I've been following #H5N1 avian influenza for twenty years.

Today's news of a young girl's death from H5N1 in Cambodia is tragic and the news that 4 of 12 contacts are showing influenza-like symptoms is worrisome.

It's not time to panic yet by any means—we've seen similar events a number of times—but obviously we'll be watching closely.

Whatever happens, we need to be taking steps *now* to bolster rapid production capacity for cellular H5N1 vaccines such as Audenz.

https://www.telegraph.co.uk/global-health/science-and-disease/bird-flu-death-cambodian-child-sparks-global-alarm/

Bird flu kills school girl and infects father – 11 others under observation

Cambodian authorities test close-contacts for H5N1 after child's death. The possibility of human-to-human transmission has sparked alarm

The Telegraph

At of tonight it looks as though only one contact, the girl’s father, has tested positive for H5N1. While human-to-human transmission is not ruled out, parallel zoonotic transmissions from a common environmental source seem far more likely.

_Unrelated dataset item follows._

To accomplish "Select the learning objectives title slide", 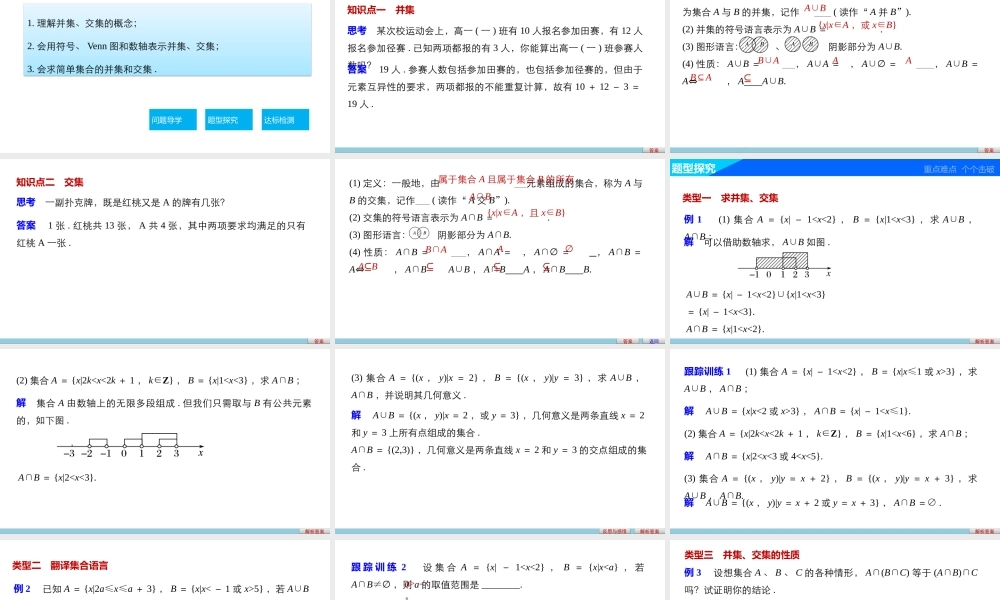I will [x=165, y=60].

When these cases are first announced, information is often sketchy and translation errors, such as yesterday’s that suggested 12 downstream cases, are common.

https://www.nytimes.com/explain/2023/bird-flu-cambodia-death

Human Bird Flu Cases Investigated in Cambodia

Two family members were infected with H5N1; the daughter died. Eleven contacts, some with symptoms, have tested negative, according to the W.H.O.

The New York Times
Via @HelenBranswell, it appears that these two cases were infected with an older strain (2.3.2.1c) of H5N1, rather than the strain of current concern that is sweeping the globe. This, coupled with the absence of further reports of human cases, makes it likely that daughter and father both contracted H5N1 directly from their flock of birds and that there was no human-to-human transmission involved.
@ct_bergstrom thanks, Carl. I do wonder if the father was truly infected given he was asymptomatic. Either way, glad the other contacts were negative.

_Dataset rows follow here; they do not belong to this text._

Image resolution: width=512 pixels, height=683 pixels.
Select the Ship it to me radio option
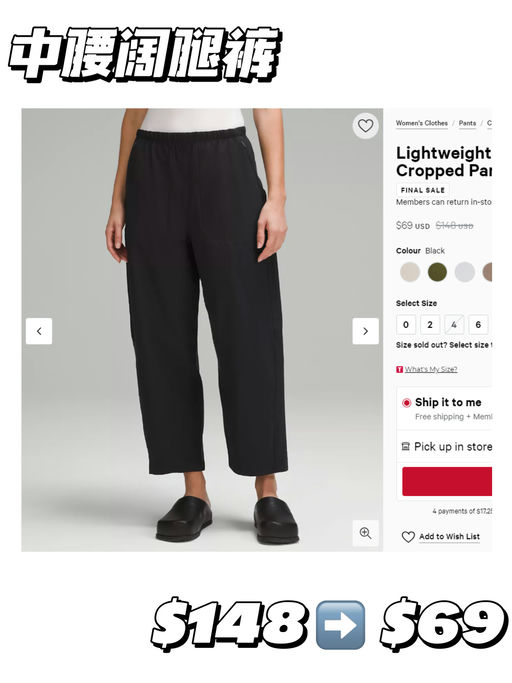point(406,402)
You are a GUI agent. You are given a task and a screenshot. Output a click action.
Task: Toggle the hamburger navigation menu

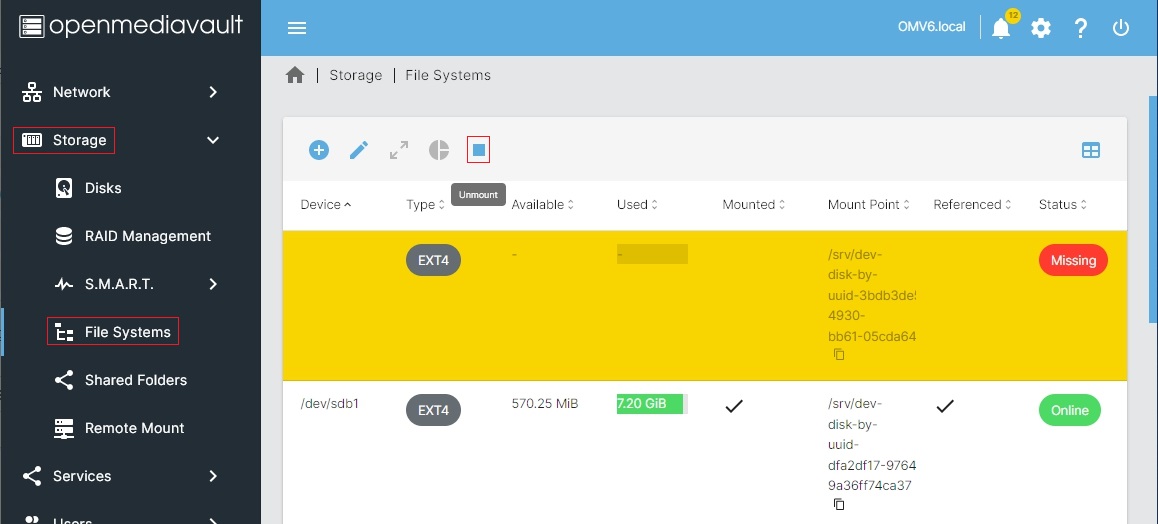pyautogui.click(x=297, y=28)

Nature's lesson in humility for those like me who immediately assumed it was the current widely circulating avian flu.

Also didn't know that there are around 40 human H5N1 cases per year worldwide.

@ct_bergstrom @HelenBranswell slightly unrelated but what’s your take on DOE’s weighing in on the SARS COV 2 lab leak? The news reports seem to be just totally empty of any real information and it’s hard as someone without expertise in virology to know what to make of it.
@ct_bergstrom oh fuck we do not need another pandemic right now we're not even over the last one fuck
@annaraven especially not one that’ll make the last one look like a holiday.
@annaraven @ct_bergstrom nature kinda doesn't give a fuck.
@peteriskrisjanis @annaraven @ct_bergstrom
She cares about balance, but she certainly doesn’t care about humans above the rest of creation. We screw things up….she just takes back what is hers.
@ct_bergstrom And hope people actually take the vaccines.
@ct_bergstrom Ugh, looks like 1 of the 4 contacts - the girl's father - has tested positive. https://bnonews.com/index.php/2023/02/cambodia-reports-2nd-human-case-of-h5n1-bird-flu/
Cambodia reports 2nd human case of H5N1 bird flu

The father of an 11-year-old Cambodian girl who died of H5N1 bird flu has also tested positive for the virus, the health ministry announced on Friday, less than two days after the first case was confirmed. Dr. Seng Panharith, the director of the Prey Veng Provincial Health Department, said the 49-year-old man tested positive after […]

BNO News
@ct_bergstrom going from our COVID experience the World is just going to pretend the threat away and sacrifice millions of lives in that endeavour.
Why would it happen any other way, have we learned a single fucking lesson?
@ct_bergstrom That's where I get worried, when I read "this is what we would need to do now..." because whatever it is, it's not going to happen...
@ct_bergstrom But IS there a Virology lab next door to the farm in Cambodia?